IA : « La politique cyber française s’est montrée prévoyante et pragmatique » (James Hodge, Splunk)

ENTRETIEN. Que changent les progrès de l’IA, et en particulier de l'IA générative, dans la cybersécurité ? Comment les régulations en place doivent-elles évoluer pour s’adapter ? Quels pays sont en avance sur la question ? Eléments de réponse auprès de James Hodge, vice-président général de la stratégie chez Splunk, une plateforme de gestion de données générées par les machines. Il siège également au conseil du comité de l'intelligence artificielle (IA) chez TechUK, une association professionnelle qui cherche à créer des ponts entre l'industrie britannique des nouvelles technologies et les décideurs politiques.
(Crédits : Splunk)

LA TRIBUNE - Le Premier ministre britannique Rishi Sunak a affirmé à plusieurs reprises sa volonté de faire de son pays un champion international de l'intelligence artificielle.
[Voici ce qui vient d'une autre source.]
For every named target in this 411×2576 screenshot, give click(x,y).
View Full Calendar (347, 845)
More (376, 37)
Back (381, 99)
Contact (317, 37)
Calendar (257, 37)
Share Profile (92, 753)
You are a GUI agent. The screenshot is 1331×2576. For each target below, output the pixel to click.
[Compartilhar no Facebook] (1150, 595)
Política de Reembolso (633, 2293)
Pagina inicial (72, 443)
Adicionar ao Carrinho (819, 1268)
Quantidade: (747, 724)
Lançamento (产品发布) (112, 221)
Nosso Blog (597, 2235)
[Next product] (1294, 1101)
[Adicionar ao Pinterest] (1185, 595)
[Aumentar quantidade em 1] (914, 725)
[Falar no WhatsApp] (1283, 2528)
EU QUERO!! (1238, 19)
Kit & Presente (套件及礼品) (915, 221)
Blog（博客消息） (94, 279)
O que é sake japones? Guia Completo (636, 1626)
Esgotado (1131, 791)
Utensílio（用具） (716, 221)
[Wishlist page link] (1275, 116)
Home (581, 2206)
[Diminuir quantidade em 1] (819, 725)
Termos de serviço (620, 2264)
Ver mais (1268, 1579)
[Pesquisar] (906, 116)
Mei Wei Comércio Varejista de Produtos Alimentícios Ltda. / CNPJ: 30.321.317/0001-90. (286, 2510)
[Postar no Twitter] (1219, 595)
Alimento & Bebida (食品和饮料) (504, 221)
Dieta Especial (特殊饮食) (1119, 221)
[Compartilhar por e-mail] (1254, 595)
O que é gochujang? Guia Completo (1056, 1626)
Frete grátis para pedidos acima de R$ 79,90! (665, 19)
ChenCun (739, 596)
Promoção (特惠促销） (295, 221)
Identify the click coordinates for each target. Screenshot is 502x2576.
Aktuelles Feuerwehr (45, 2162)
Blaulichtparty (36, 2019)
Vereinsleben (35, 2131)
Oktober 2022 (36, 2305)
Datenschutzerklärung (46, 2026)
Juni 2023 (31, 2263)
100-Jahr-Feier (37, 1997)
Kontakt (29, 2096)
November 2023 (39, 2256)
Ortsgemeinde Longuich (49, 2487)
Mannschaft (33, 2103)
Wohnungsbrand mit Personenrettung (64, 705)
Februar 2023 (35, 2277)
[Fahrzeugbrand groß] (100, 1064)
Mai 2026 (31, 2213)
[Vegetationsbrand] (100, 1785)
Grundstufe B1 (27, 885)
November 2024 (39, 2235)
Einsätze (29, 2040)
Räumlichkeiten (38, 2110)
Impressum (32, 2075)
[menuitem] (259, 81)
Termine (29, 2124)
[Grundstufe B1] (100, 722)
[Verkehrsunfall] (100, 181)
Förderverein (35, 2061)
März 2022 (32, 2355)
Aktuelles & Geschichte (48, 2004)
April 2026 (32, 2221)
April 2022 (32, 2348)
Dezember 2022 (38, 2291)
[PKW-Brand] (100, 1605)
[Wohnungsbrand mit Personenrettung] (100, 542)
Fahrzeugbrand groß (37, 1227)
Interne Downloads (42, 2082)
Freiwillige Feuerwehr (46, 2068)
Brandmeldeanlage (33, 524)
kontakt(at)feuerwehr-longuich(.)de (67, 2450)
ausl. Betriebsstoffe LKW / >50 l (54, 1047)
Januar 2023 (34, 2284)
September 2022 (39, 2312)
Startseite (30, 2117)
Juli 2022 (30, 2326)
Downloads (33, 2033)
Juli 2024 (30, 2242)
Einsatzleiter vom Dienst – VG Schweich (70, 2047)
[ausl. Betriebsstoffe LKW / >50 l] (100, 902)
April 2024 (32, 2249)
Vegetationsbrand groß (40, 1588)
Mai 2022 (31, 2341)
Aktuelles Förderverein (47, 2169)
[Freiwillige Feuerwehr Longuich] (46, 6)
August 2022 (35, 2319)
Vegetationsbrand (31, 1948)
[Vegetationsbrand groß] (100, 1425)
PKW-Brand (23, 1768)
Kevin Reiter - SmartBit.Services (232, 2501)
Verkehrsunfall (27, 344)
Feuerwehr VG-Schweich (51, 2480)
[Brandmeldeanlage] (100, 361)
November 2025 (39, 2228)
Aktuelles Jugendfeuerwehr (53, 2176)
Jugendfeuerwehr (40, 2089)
Il organise cet automne un grand sommet autour de la technologie. Où en est la régulation de l'IA au Royaume-Uni aujourd'hui ?

JAMES HODGE - Un livre blanc a été publié cet été, afin de proposer une approche « pro-innovation » de la régulation de l'IA, qui pourrait ouvrir la voie à une loi, l'an prochain. Y figure notamment l'idée de raisonner par industrie, plutôt que de traiter la technologie de manière monolithique. Il s'agit de tirer les enseignements de certaines erreurs commises par le RGPD, avec chaque site qui demande vos préférences en matière de cookies, alors que ce n'est pas toujours important pour l'internaute.

C'est la même chose pour l'IA : prenons d'un côté un chatbot avec lequel j'interagis pour obtenir un rendez-vous médical, à qui je transmets donc des informations de santé personnelles, et de l'autre un second chatbot auquel je pose quelques questions sur le site d'un fabricant d'électroménager, car j'essaie de comprendre pourquoi ma machine à laver ne marche plus. Il s'agit de la même technologie, mais les implications en matière de protection de la vie privée sont totalement différentes.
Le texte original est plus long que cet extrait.